(Stored items)
*** Begin section ***

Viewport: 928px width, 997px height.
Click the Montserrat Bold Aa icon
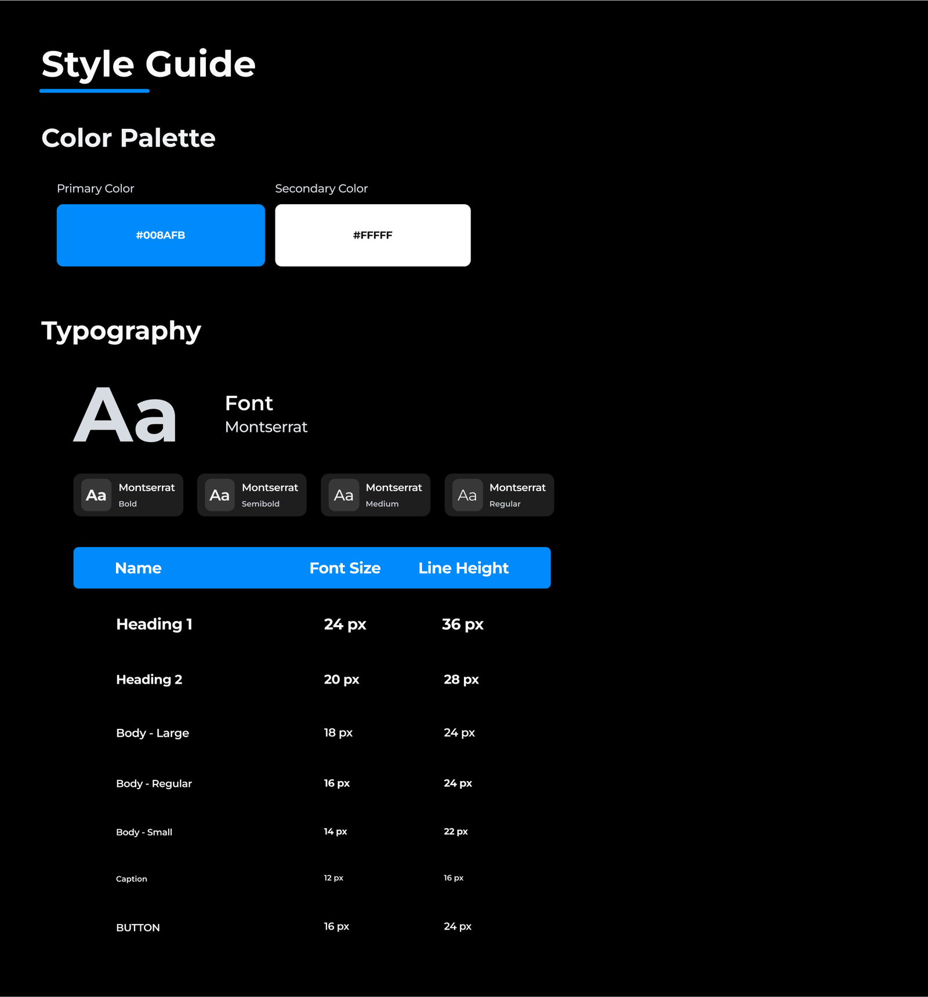pyautogui.click(x=96, y=495)
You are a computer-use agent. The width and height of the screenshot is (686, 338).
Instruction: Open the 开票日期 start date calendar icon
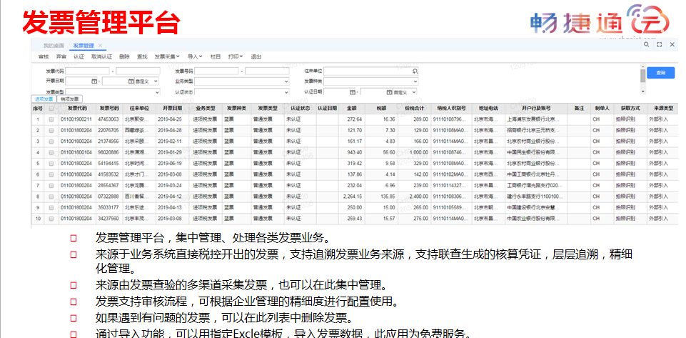click(x=93, y=81)
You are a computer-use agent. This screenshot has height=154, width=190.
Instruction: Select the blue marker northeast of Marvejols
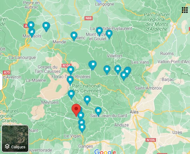point(46,27)
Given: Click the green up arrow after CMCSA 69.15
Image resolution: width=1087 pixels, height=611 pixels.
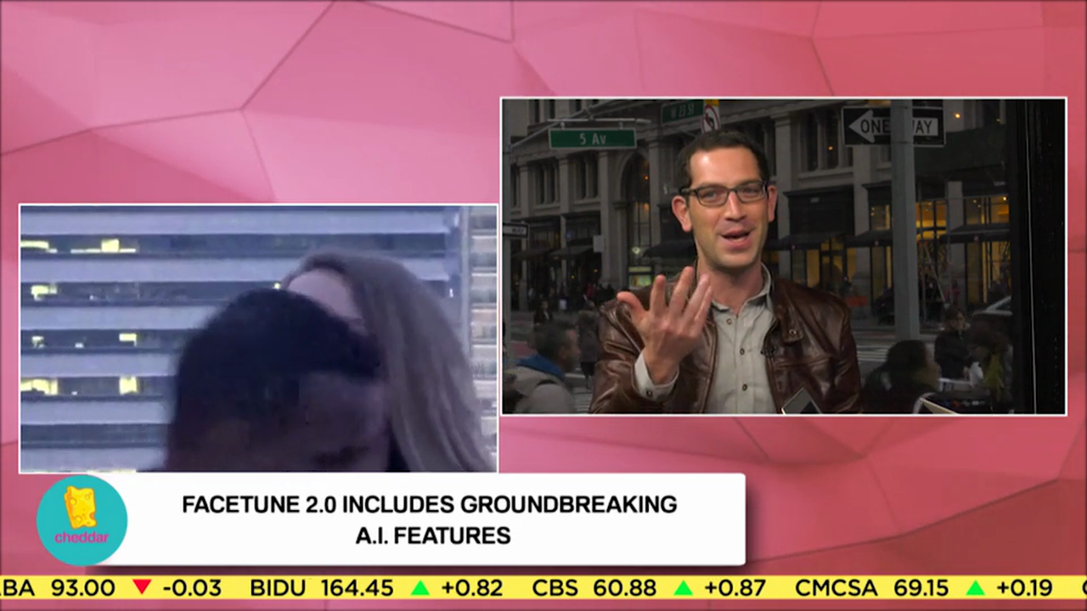Looking at the screenshot, I should [975, 587].
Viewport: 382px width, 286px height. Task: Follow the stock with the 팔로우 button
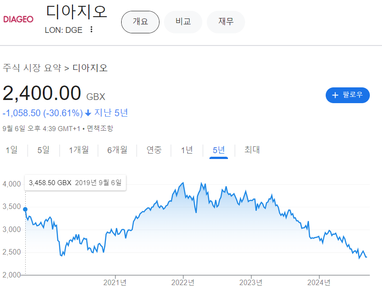click(x=348, y=95)
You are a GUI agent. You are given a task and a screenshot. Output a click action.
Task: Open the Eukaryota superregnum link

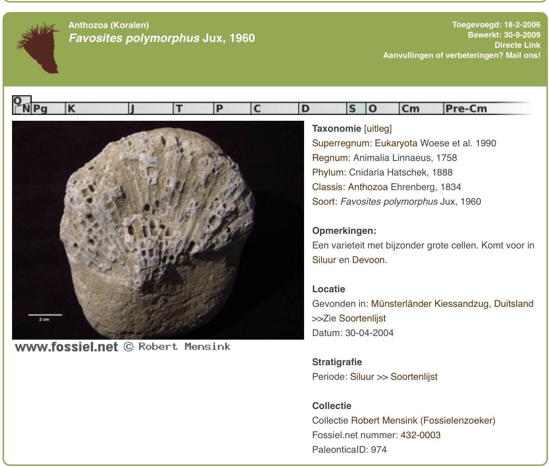click(x=396, y=143)
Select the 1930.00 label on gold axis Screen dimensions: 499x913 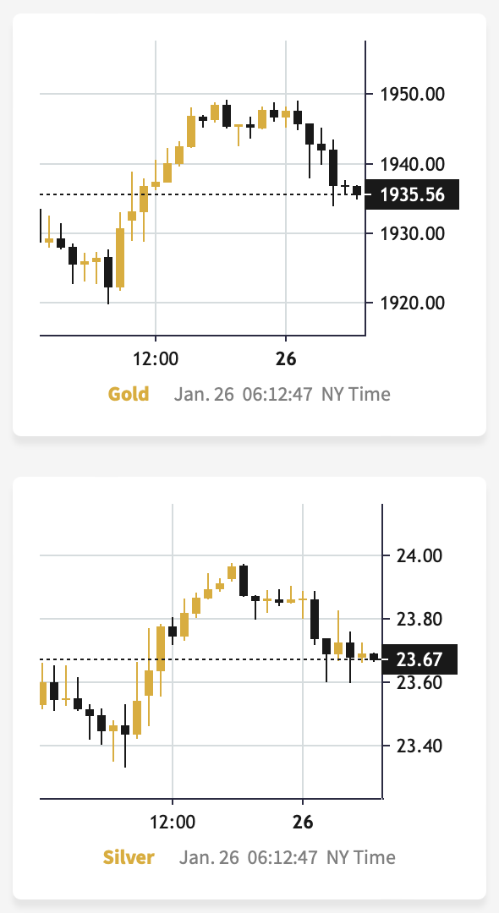click(x=412, y=233)
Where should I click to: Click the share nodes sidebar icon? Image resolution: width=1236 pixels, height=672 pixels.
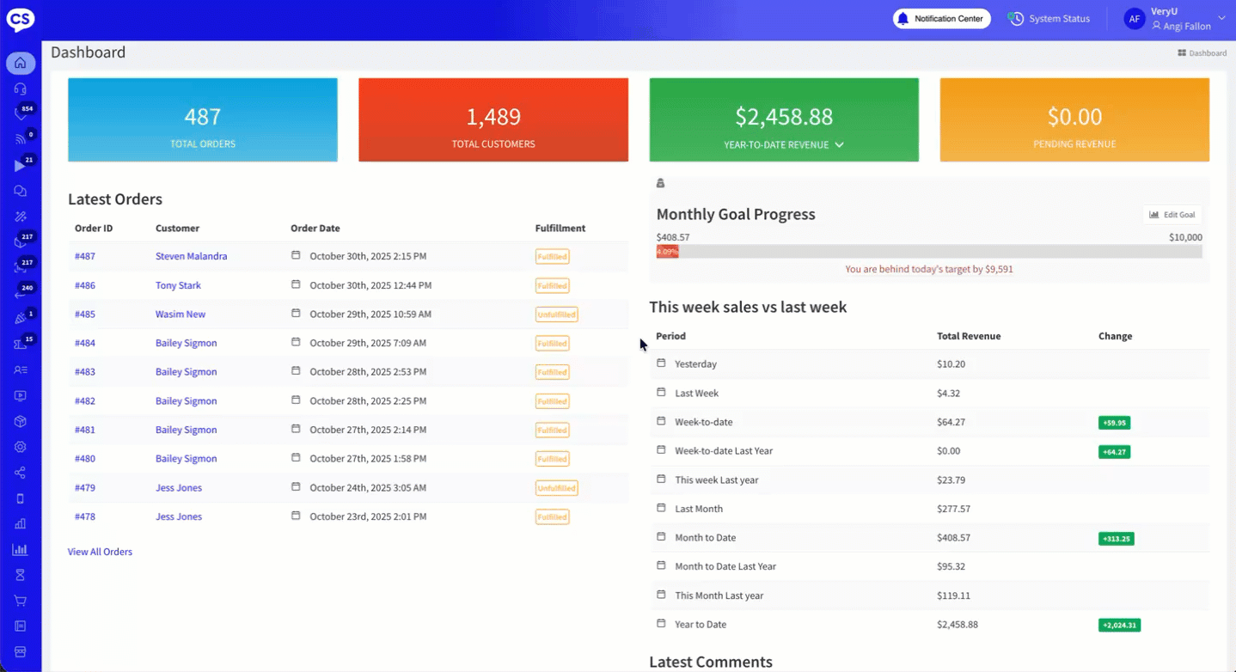click(21, 473)
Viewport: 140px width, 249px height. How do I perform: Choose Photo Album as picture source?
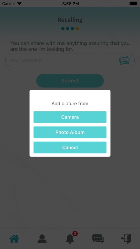[x=70, y=132]
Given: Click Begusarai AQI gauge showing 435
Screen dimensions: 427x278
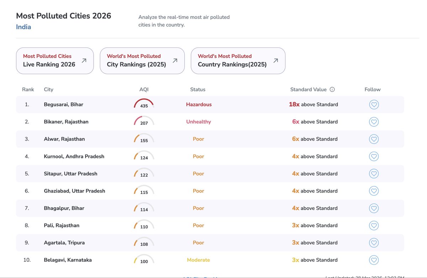Looking at the screenshot, I should click(144, 104).
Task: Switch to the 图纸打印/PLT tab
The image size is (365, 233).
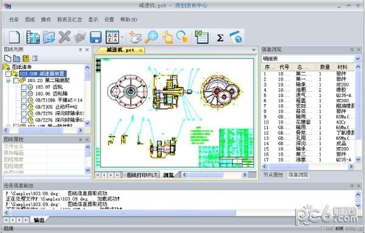Action: point(142,175)
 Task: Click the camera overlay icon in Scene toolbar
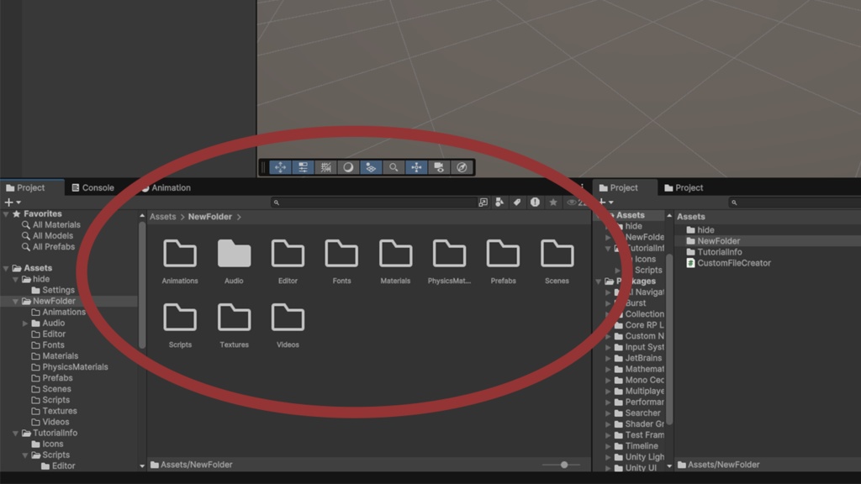(438, 167)
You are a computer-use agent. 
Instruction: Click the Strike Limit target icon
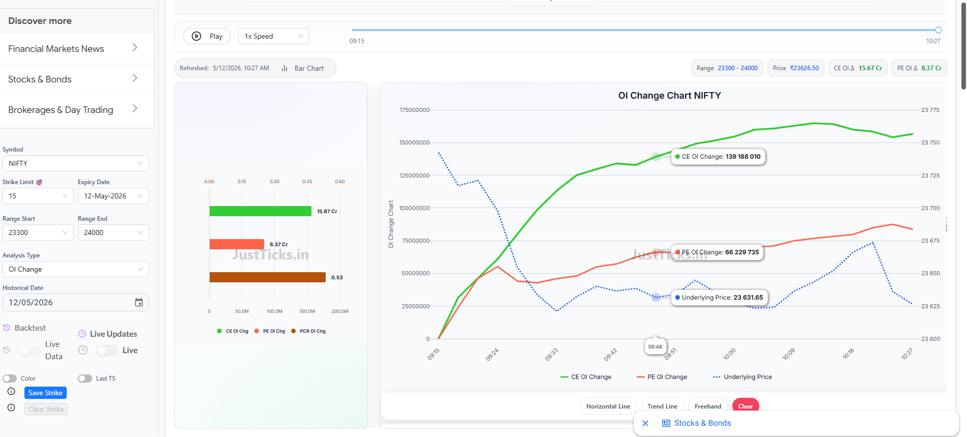tap(39, 182)
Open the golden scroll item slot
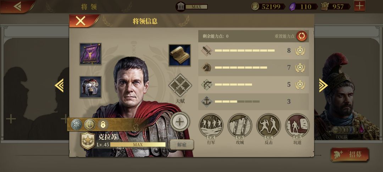Viewport: 383px width, 172px height. coord(179,55)
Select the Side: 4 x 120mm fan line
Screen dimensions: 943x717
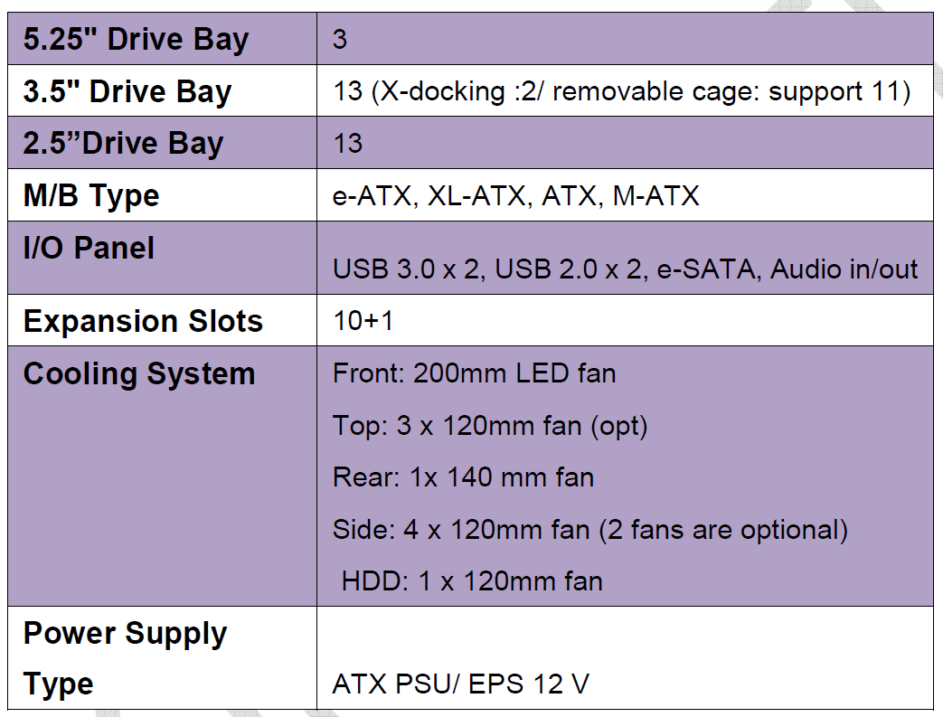tap(590, 531)
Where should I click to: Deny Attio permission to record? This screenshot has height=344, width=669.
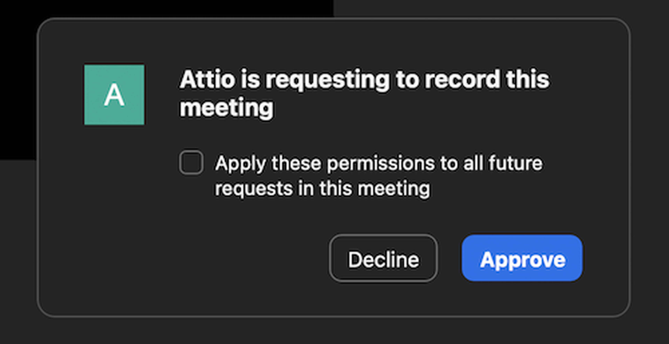coord(383,258)
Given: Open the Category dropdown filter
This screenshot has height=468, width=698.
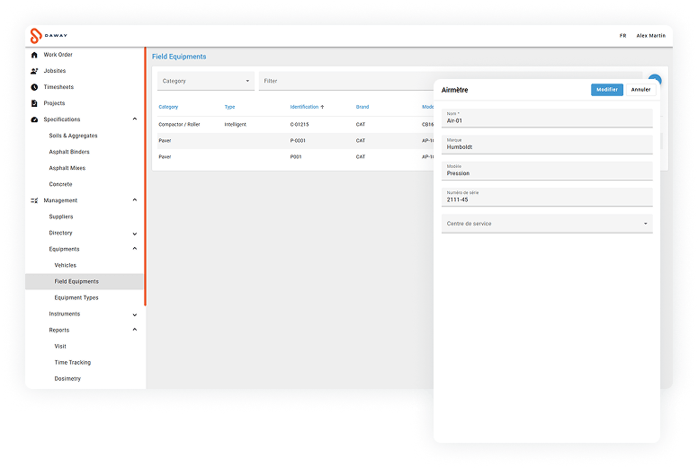Looking at the screenshot, I should point(205,81).
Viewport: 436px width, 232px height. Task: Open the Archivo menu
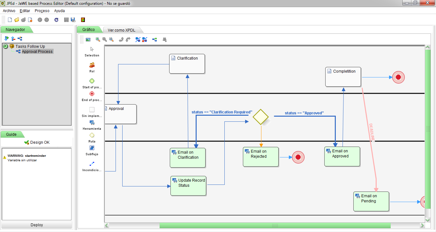[9, 11]
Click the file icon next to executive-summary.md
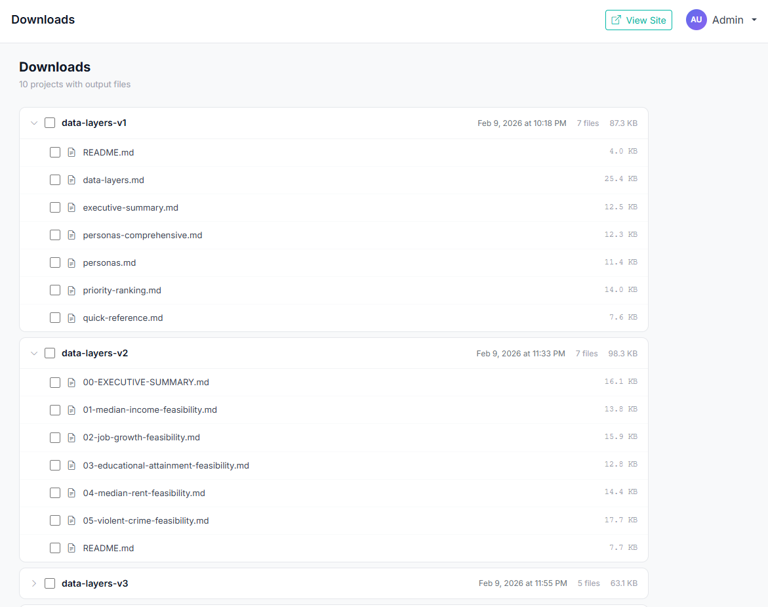The image size is (768, 607). coord(71,207)
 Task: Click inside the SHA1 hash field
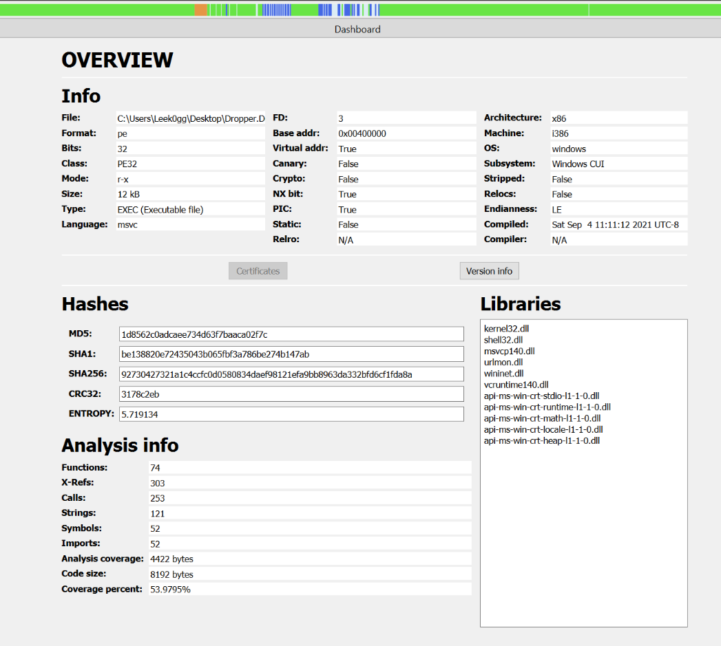tap(291, 354)
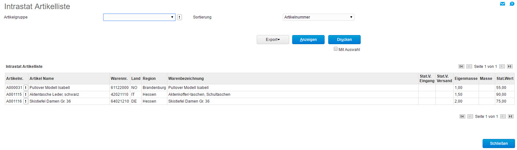Image resolution: width=517 pixels, height=150 pixels.
Task: Click the envelope mail icon
Action: [x=502, y=4]
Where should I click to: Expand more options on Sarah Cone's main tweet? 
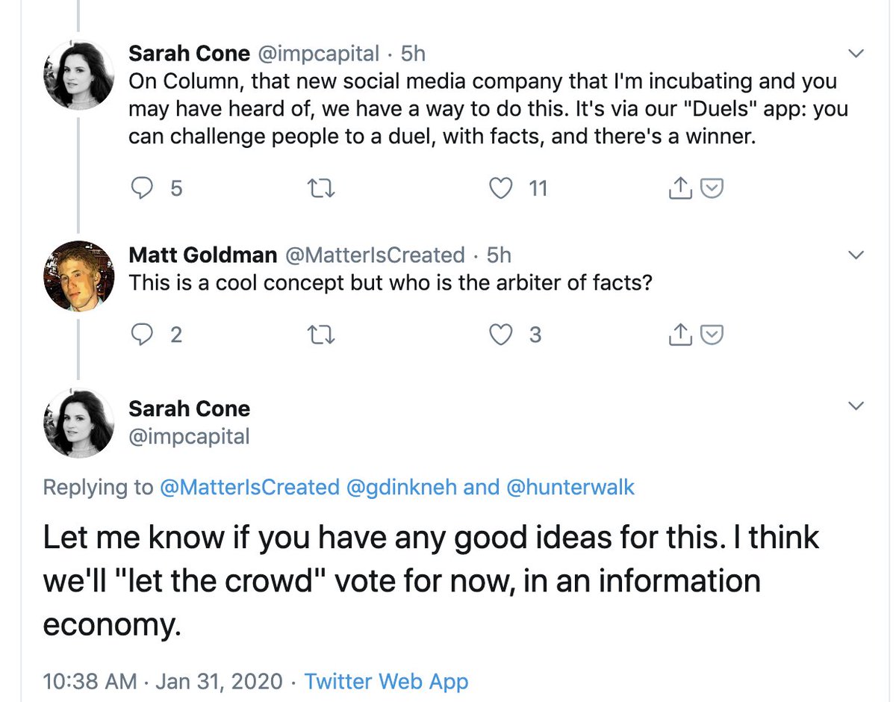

*** End section ***

Task to carry out:
Copy the lines above that hold the word "agent".

Solution for this exercise:
You are a computer-use agent. The width and height of the screenshot is (686, 338).
You are a computer-use agent. This screenshot has height=154, width=190.
You are a GUI agent. You are given a task and a screenshot. Output a click action.
You are a computer-use agent. 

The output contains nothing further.